═══ Trecho do texto ═══

Somente a meta relacionada às exportações foi atingida: previa-se que as exportações brasileiras chegassem, em 2010, a uma participação de 1,25% das exportações mundiais, e o resultado provável é que atinjam um valor de 1,35% – porém, o êxito aqui deveu-se mais pelo fraco desempenho das exportações mundiais nos últimos anos e menos pelas medidas ligadas à PDP – além do que, vale dizer, o valor das exportações do Brasil foi substancialmente beneficiado pelo maior aumento dos preços das commodities, sejam agropecuárias ou da extrativa mineral, relativamente aos preços dos bens manufaturados.

Como dito acima, a PDP avançou muito em termos de política industrial moderna, seja no estabelecimento de metas e na explicitação das ações para sua execução, seja na elaboração de seus instrumentos e de sua governança, ou mesmo na identificação das suas fontes de financiamento e dos setores estratégicos para o desenvolvimento de atividades indutoras de mudança tecnológica e de difusão da inovação. Agora, diante das grandes transformações econômicas e sociais pelas quais o mundo passa, que reforçam o imperativo da concorrência, abre-se um novo ciclo para a política industrial no Brasil. Mas, isso não significa que ela deva mudar de rumos ou passar por revista circunstanciada. Pelo contrário. Os primeiros esforços devem ser direcionados para garantir que a política industrial se consolide como um instrumento permanente e qualificado para a promoção da competitividade da indústria nacional e do desenvolvimento do País.

Toda política industrial é passível, evidentemente, de ser aperfeiçoada. Essa é, em verdade, uma necessidade sua, já que seu objeto de interesse e atuação – o sistema produtivo industrial – é de natureza dinâmica. A política industrial brasileira deve seguir sempre pelo caminho do aprimoramento. O seu êxito estará em ser ao mesmo tempo ambiciosa (na qualidade de instrumento do desenvolvimento) e comedida (por zelar pela alocação eficiente dos recursos, reconhecidamente, escassos).

A PDP pode ser reforçada ou aprimorada em muitos dos seus pontos. Em primeiro lugar, caberia valorizar mais as cadeias produtivas que agregam maior valor, que são mais intensivas em tecnologia e difusoras de inovação. Uma política mais ambiciosa de formação de recursos humanos também merece maior atenção da política industrial, o que poderia ser estimulado pela aproximação do Ministério de Educação, das instituições já existentes de fomento à pesquisa e aperfeiçoamento de pessoas e das demandas das empresas.

═══ Linhas fornecidas ═══

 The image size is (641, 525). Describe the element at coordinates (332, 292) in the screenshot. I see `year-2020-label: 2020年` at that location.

═══
═══ Linhas fornecidas ═══

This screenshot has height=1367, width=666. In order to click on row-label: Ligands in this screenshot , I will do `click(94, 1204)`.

═══

**Tarefas a realizar**
a) No texto sobre a política industrial brasileira, que participação nas exportações mundiais se previa que as exportações brasileiras alcançassem em 2010?
b) Dê continuidade ao texto sobre a política industrial brasileira a partir da última frase apresentada.

**Respostas por tarefa**
a) Uma participação de 1,25% das exportações mundiais.

b)
Um ponto crucial é reforçar e ampliar as medidas e ações para área de exportação, sobretudo no que diz respeito ao segmento exportador de manufaturas. A PDP não reúne um conjunto de ações estruturadas para uma política de fortalecimento das exportações. Além de avançar na desoneração tributária das cadeias de bens produzidos para exportação, é preciso centrar esforços para conciliar, com mais eficácia, as restrições impostas por acordos e negociações internacionais e os objetivos da política industrial. Deve-se reconhecer também que a diplomacia brasileira pode atuar como uma grande aliada da PDP. Reforçar nosso setor exportador passa também por medidas que visam a aumentar a internacionalização das empresas brasileiras.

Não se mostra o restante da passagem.